Ogoh-ogoh adalah manifestasi unik dari budaya Bali yang menggabungkan elemen ritual keagamaan, kreativitas seni rupa, dan semangat gotong royong komunitas. Patung-patung besar ini, yang dikenal sebagai Seni Patung Raksasa Bali, menjadi pusat perhatian dalam upacara Pengerupukan, malam sebelum Hari Raya Nyepi. Fungsi utamanya adalah sebagai perwujudan visual dari Bhuta Kala, yaitu kekuatan alam semesta dan waktu yang destruktif dan negatif. Melalui prosesi pawai yang meriah, masyarakat Hindu Bali bermaksud menetralkan atau mengusir unsur-unsur negatif ini sebelum menjalani Catur Brata Penyepian (empat pantangan Nyepi) dalam keheningan total.
Secara artistik, Ogoh-ogoh adalah puncak dari Seni Patung Raksasa Bali kontemporer. Meskipun secara tradisional digambarkan sebagai monster atau raksasa seram sesuai dengan mitologi Hindu (misalnya, Raksasa Kala atau tokoh antagonis dari kisah Mahabharata), dalam perkembangannya, banyak Ogoh-ogoh kini mengangkat tema-tema sosial dan lingkungan. Generasi muda Bali, khususnya Sekaa Teruna-Teruni (organisasi pemuda desa), menggunakan proyek pembuatan Ogoh-ogoh sebagai wadah untuk menyalurkan kritik sosial atau kepedulian terhadap isu-isu modern. Proses pembuatannya yang memakan waktu minimal dua bulan, melibatkan struktur rangka bambu atau kayu, dihiasi dengan adonan bubur kertas (papier-mâché) dan diakhiri dengan pewarnaan yang dramatis.
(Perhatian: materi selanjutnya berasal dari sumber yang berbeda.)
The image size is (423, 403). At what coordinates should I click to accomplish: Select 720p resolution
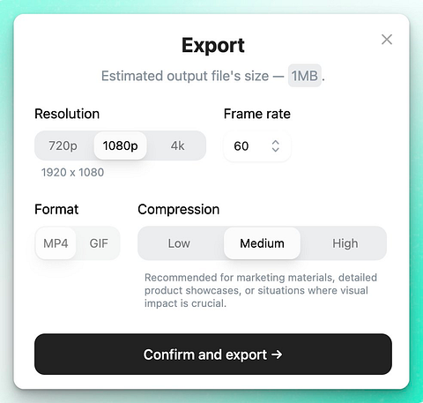tap(63, 146)
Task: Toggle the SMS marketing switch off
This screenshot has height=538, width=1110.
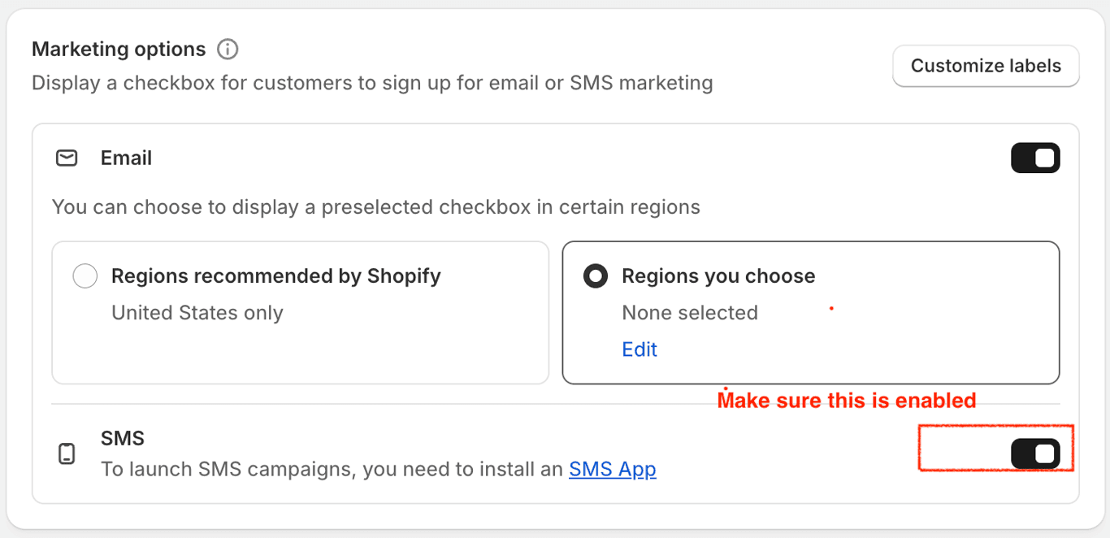Action: pyautogui.click(x=1035, y=453)
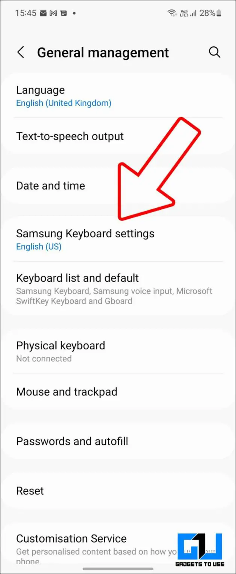
Task: Open Date and time settings
Action: 50,186
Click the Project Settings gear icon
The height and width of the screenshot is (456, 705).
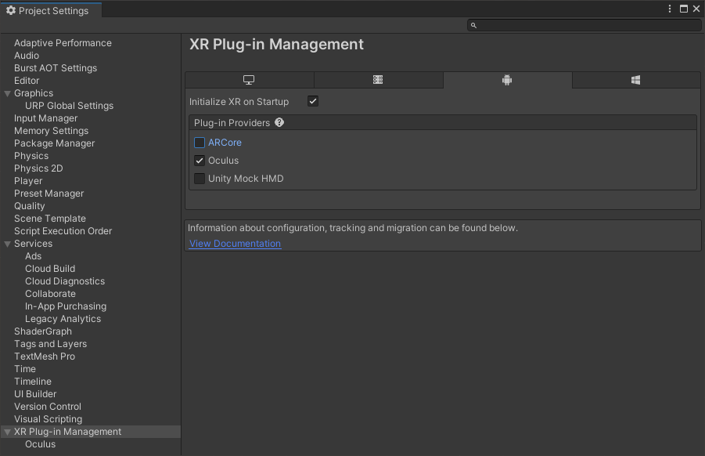coord(11,10)
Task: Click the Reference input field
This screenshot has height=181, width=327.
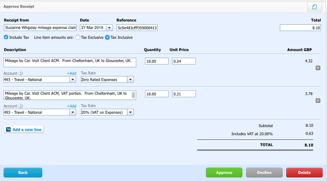Action: coord(137,28)
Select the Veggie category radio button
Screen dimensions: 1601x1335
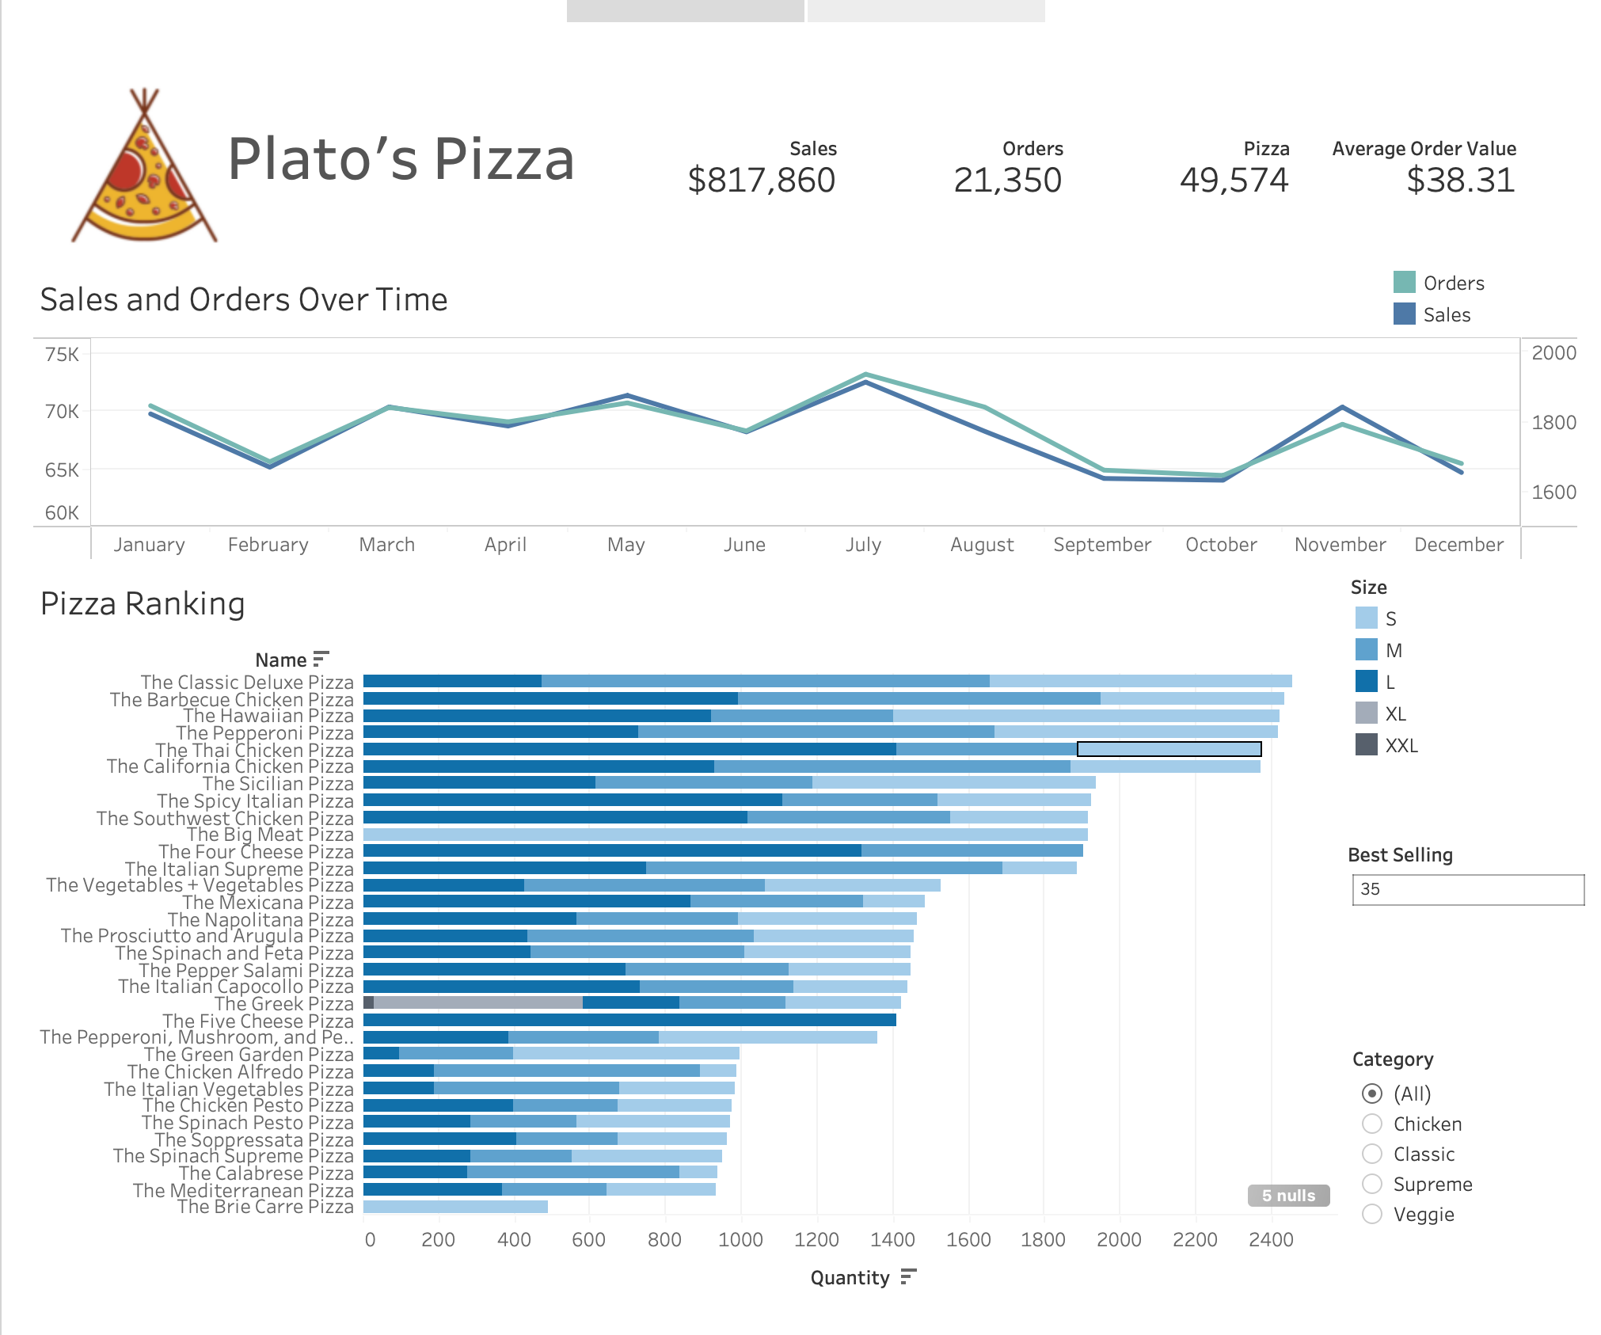pyautogui.click(x=1372, y=1214)
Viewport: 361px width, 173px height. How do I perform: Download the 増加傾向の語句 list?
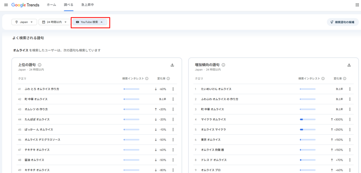(349, 65)
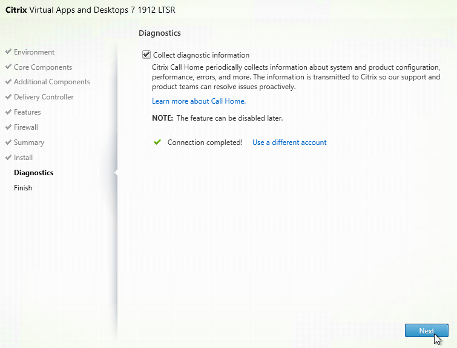The height and width of the screenshot is (348, 457).
Task: Click the checkmark next to Core Components
Action: pyautogui.click(x=8, y=67)
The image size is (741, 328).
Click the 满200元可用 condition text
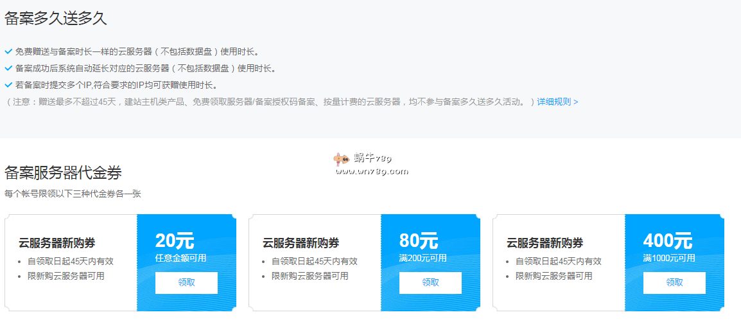pyautogui.click(x=423, y=258)
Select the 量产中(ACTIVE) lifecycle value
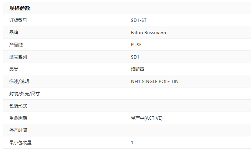 pos(146,118)
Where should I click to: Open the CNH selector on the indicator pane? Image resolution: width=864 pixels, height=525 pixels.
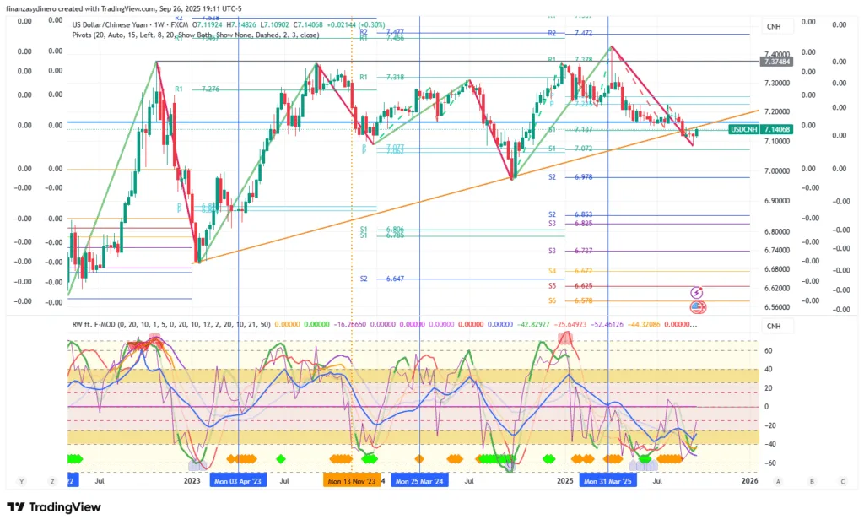click(773, 325)
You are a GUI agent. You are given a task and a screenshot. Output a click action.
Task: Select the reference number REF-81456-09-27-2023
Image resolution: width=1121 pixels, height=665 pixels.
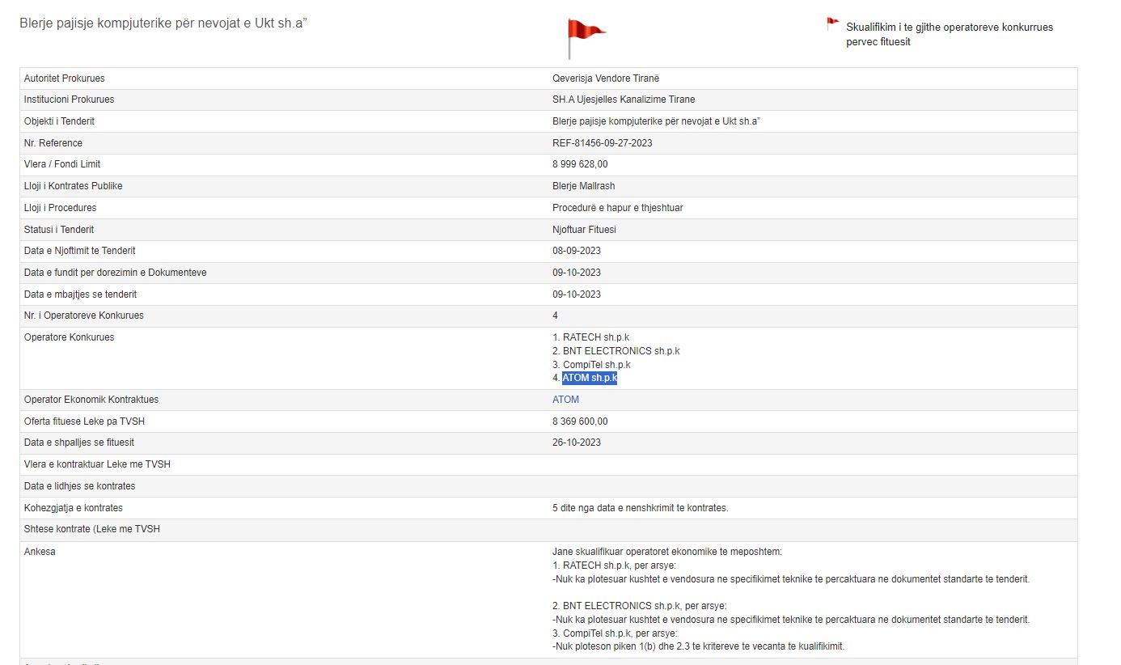pos(602,143)
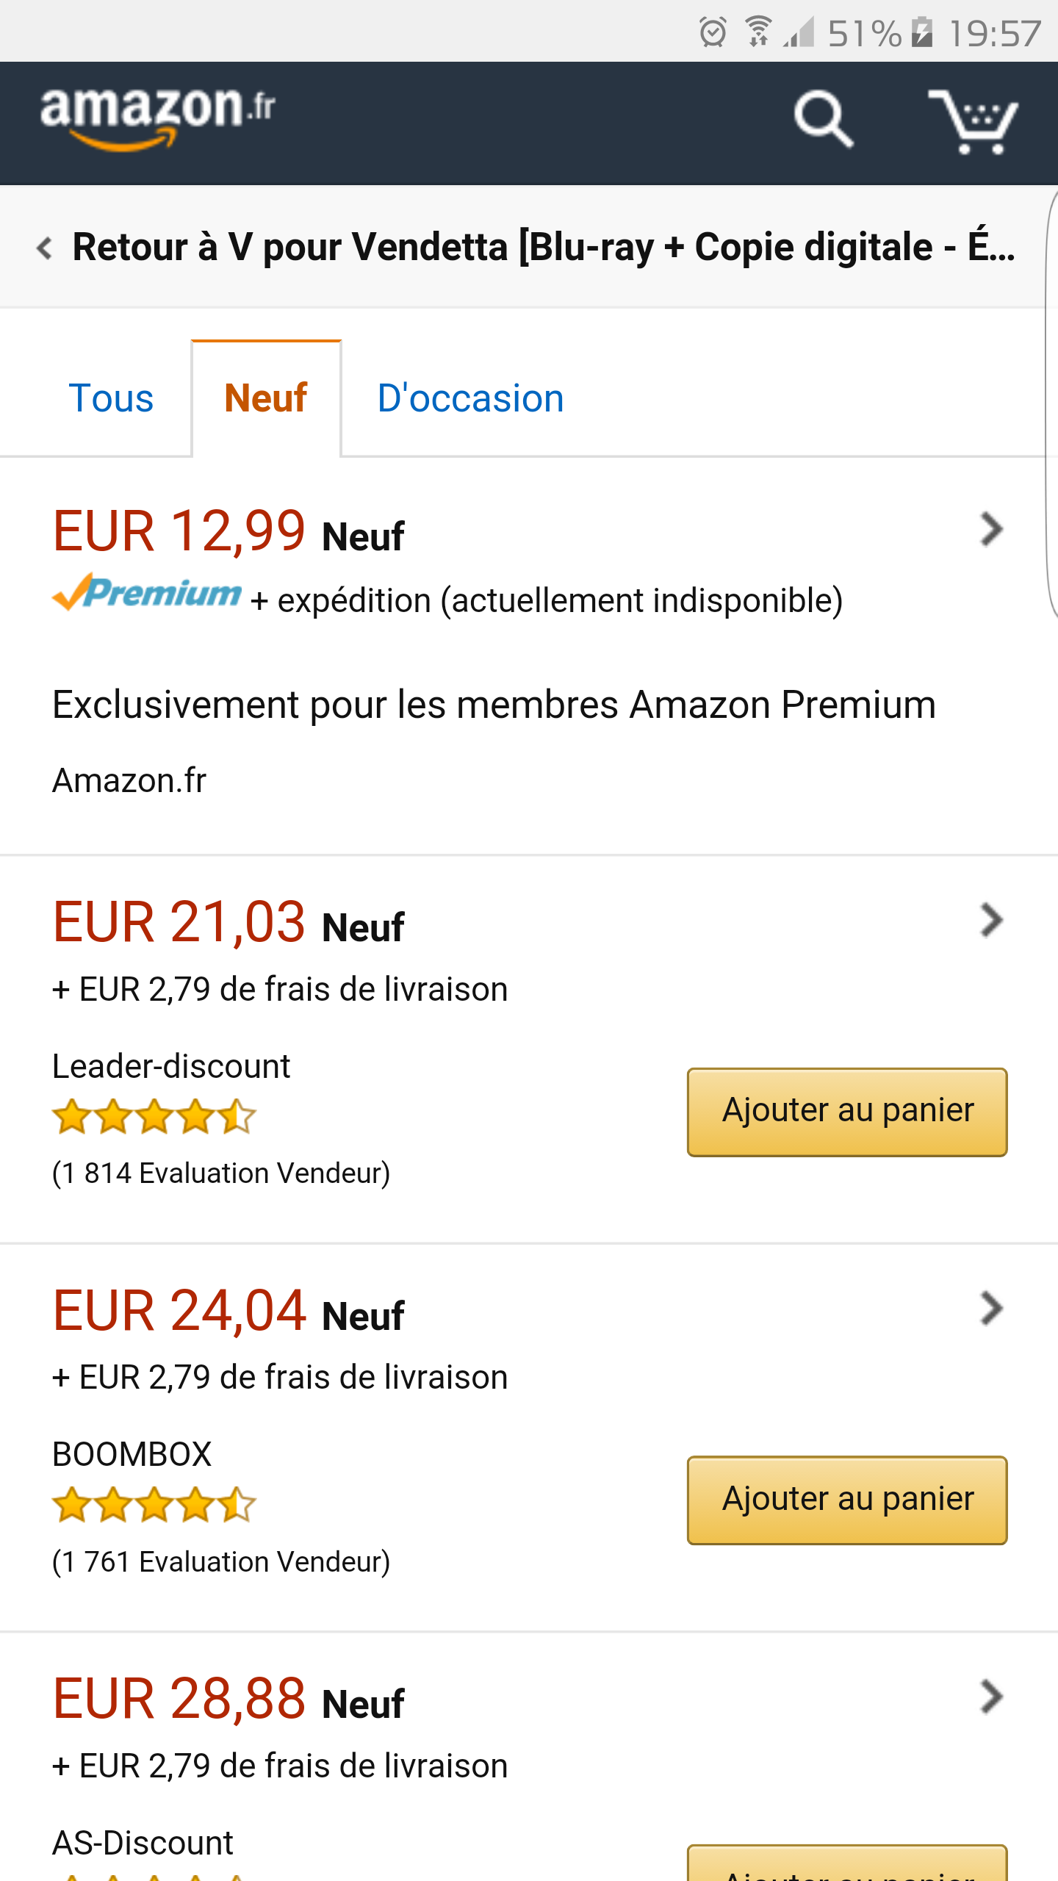Select the Neuf tab
Viewport: 1058px width, 1881px height.
pyautogui.click(x=266, y=399)
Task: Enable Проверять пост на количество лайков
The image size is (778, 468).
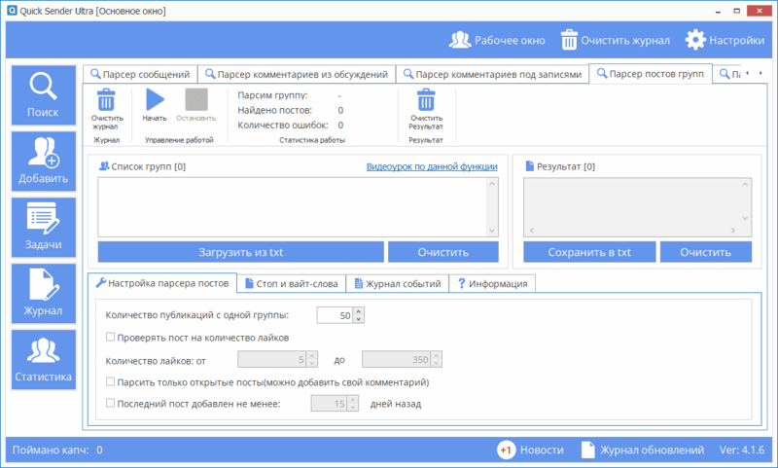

Pengerjaan satu unit Seni Patung Raksasa Bali ini umumnya membutuhkan biaya yang signifikan dan melibatkan kerja kolektif puluhan pemuda. Sebagai contoh, di Desa Adat Renon, Denpasar Selatan, pada pelaksanaan Pengerupukan tahun 2024 yang jatuh pada hari Minggu, pembuatan Ogoh-ogoh oleh STT Banjar Kaja menghabiskan anggaran sekitar 25 juta Rupiah, yang dikumpulkan murni dari swadaya dan donasi warga desa. Angka ini mencerminkan tingginya komitmen masyarakat dalam melestarikan tradisi sekaligus mendorong kreativitas generasi muda.
Pada malam Pengerupukan, yang biasa dimulai pukul 19.00 Wita, patung-patung ini diarak mengelilingi desa atau jalan utama. Prosesi pawai ini seringkali diawasi ketat oleh aparat keamanan, termasuk pecalang (petugas keamanan tradisional) dan kepolisian setempat, untuk memastikan ketertiban lalu lintas. Puncaknya, setelah diarak dan dipertontonkan, Ogoh-ogoh tersebut akan dibakar atau dihancurkan di tempat pembakaran yang telah ditentukan. Ritual pembakaran ini melambangkan pemusnahan Bhuta Kala atau energi negatif, membersihkan lingkungan, dan menyiapkan diri untuk menyambut Tahun Baru Saka dengan hati dan jiwa yang bersih. Dengan demikian, Seni Patung Raksasa Bali ini bukan hanya perayaan seni, tetapi juga ritual purifikasi spiritual yang mendalam.